The role of neoadjuvant chemotherapy for ESCC is worth re-investigating. The design of randomized controlled trials should adopt new chemotherapy regimens as well as define the surgical procedure and the details of the lymphadenectomy.

INTRODUCTION

Evidence from meta-analyses and randomized controlled trials (RCT) supports the survival benefits of neoadjuvant chemoradiotherapy (NACR) for esophageal squamous cell carcinoma (ESCC).^1–4 However, accumulating evidence suggests a significant level of toxicity results from chemoradiotherapy for ESCC. Specifically, NACR resulted in significant total postoperative mortality (hazard ratio [HR] = 1.95, 95% confidence intervals [CI] = 1.06–3.60, P = 0.032),⁵ treatment-related mortality (HR = 1.97, 95% CI = 1.07–3.64, P = 0.030),⁵ and postoperative mortality (11.1% versus 3.4%, P = 0.049).⁶ The other neoadjuvant therapeutic strategy that has been demonstrated by many studies to be safe for ESCC is neoadjuvant chemotherapy (NAC).^3,5 There have been several well-designed RCTs and meta-analyses in the Western world; however, the survival benefit of NAC remains controversial. Two multicenter trials^7,8 and 2 meta-analyses^2,3 revealed no additive benefit on overall survival (OS) when using NAC for ESCC. Therefore, neoadjuvant and definitive chemoradiotherapy followed by surgery is the standard treatment in Western countries. However, based on the results of local RCTs (level A evidence), the standard management for resectable ESCC in Japan is NAC.^9,10 There is no general consensus on the role of NAC in ESCC worldwide. The 2 largest trials from western countries showed contradictory outcomes^7,8 that are difficult to explain. How should the best neoadjuvant method for ESCC be chosen based on contradictory level A evidence? This systemic review will focus on the details of the chemotherapy regimens and surgical procedures from 6 RCTs of operable ESSC over the past 20 years.
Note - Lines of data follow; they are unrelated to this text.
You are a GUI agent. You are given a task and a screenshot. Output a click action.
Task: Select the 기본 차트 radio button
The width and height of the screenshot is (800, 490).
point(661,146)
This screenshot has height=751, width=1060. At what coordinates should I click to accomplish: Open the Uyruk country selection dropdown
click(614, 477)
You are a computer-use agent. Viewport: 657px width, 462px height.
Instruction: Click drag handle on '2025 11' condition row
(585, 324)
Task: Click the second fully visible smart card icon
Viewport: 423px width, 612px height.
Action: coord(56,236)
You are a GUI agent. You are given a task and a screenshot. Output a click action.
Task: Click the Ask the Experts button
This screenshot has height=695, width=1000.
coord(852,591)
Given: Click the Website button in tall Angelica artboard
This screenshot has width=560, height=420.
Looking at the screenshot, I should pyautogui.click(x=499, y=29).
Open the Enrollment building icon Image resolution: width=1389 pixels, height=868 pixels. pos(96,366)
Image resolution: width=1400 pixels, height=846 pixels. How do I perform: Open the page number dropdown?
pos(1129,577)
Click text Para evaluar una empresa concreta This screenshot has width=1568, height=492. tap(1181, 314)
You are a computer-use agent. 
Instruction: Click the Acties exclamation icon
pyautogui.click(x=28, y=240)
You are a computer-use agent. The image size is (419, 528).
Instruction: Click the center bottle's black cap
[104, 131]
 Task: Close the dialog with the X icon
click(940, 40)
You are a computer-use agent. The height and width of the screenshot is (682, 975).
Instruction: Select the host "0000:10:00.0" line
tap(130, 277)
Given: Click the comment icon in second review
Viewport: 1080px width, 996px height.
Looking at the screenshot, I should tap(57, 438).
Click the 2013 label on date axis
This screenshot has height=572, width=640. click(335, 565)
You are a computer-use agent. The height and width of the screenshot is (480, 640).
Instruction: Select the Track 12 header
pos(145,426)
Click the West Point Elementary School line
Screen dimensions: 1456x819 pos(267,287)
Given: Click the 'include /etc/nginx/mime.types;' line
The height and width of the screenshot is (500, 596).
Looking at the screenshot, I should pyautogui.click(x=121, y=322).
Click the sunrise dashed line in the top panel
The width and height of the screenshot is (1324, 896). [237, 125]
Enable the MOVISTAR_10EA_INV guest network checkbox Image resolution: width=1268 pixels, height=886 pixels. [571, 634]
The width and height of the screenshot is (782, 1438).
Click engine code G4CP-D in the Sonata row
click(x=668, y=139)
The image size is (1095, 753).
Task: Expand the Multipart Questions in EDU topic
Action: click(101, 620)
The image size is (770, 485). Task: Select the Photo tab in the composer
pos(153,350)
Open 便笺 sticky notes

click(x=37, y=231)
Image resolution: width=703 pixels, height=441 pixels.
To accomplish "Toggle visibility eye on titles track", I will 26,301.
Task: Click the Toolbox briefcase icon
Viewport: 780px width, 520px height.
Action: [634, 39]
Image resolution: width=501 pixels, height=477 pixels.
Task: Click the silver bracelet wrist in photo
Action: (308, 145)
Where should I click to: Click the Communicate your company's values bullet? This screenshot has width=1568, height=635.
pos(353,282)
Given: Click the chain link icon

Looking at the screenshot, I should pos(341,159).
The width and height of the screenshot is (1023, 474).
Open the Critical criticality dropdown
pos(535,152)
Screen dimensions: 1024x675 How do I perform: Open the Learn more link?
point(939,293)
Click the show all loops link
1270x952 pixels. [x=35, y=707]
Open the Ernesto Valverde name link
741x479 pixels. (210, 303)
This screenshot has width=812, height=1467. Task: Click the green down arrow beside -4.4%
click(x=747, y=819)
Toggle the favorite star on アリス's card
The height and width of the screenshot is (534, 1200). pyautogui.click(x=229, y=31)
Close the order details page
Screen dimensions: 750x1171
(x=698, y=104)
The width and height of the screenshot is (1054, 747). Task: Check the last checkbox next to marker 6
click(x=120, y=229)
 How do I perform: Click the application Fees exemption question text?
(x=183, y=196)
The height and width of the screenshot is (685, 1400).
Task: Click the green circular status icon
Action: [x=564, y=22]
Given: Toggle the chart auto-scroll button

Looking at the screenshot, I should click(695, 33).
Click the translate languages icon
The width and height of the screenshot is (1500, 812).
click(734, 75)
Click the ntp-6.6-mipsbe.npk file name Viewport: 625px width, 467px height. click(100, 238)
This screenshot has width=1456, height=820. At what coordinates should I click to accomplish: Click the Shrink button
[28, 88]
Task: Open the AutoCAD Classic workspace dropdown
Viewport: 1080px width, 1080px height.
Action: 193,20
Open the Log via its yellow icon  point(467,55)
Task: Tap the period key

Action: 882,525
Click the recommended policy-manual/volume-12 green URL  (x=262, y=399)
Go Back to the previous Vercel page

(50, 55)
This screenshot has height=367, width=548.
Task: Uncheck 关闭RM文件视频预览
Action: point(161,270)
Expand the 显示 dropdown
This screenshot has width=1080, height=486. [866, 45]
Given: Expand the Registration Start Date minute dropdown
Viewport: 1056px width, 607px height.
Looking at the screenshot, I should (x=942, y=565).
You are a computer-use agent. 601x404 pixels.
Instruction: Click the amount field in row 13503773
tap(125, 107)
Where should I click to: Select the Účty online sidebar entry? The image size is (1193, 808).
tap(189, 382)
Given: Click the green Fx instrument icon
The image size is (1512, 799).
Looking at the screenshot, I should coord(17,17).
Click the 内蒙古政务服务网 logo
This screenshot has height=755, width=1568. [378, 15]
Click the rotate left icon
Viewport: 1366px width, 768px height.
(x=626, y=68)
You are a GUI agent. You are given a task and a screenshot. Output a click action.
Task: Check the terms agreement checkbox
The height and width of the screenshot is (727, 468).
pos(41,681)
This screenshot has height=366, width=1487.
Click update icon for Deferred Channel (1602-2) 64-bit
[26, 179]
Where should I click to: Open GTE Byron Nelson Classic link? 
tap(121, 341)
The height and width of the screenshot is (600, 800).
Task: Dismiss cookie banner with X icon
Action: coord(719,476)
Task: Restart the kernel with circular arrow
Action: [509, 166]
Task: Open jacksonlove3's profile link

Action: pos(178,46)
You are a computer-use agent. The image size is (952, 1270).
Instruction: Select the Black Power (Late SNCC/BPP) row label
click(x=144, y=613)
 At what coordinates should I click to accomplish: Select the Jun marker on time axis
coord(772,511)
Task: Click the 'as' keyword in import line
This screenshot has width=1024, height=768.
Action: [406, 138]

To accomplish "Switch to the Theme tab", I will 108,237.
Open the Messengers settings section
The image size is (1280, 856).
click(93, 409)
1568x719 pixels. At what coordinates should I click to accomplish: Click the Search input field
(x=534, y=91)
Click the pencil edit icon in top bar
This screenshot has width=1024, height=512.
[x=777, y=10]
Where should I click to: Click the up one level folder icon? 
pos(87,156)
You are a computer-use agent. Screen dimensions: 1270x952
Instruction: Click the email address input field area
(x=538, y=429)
We aim to elucidate the effectiveness of NAC on survival in ESCC and attempt to explain the contradictory results obtained from different RCTs.

METHODS

Ethics Statement

This study was approved by the Research Ethics Committee of the Affiliated Cancer Hospital of Zhengzhou University/Henan Cancer Hospital.

Search Strategy

Medline (August 1994–August 2014), Embase (August 1994–August 2014), and PubMed (August 1994–August 2014) databases were systematically queried for literature by 2 independent reviewers. “Esophageal neoplasms” [Medical subject heading (MeSH)] was combined with “chemotherapy, neoadjuvant” (MeSH), and “preoperative,” “neoadjuvant,” and “chemotherapy” were used as text words.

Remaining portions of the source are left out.